SUPPLIED RECORDS: Begin

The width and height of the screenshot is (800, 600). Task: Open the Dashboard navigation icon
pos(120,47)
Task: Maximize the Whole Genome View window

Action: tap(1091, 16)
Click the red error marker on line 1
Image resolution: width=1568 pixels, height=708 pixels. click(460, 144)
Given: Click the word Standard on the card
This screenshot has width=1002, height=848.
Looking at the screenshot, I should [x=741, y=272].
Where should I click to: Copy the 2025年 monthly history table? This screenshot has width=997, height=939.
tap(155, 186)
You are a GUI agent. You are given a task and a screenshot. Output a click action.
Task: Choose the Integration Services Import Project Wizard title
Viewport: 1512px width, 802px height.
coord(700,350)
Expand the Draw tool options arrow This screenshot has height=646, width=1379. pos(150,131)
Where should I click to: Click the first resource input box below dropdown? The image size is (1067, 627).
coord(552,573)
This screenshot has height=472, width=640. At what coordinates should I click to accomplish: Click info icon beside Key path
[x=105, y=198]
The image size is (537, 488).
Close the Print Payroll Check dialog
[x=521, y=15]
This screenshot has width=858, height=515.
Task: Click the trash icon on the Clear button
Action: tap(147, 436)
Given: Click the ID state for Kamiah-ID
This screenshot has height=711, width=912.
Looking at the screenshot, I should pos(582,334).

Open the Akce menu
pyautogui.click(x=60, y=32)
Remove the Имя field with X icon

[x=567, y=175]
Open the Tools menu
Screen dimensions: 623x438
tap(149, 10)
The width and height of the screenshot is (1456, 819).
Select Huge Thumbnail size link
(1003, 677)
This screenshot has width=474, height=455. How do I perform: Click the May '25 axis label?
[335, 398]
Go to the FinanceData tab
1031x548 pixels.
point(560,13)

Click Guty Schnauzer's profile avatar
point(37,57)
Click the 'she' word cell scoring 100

SUPPLIED RECORDS: End

* ASSIGNMENT: Work out how many lines of the records contain the string "word". Nothing but the number should be written.

* WRITTEN SOLUTION: 2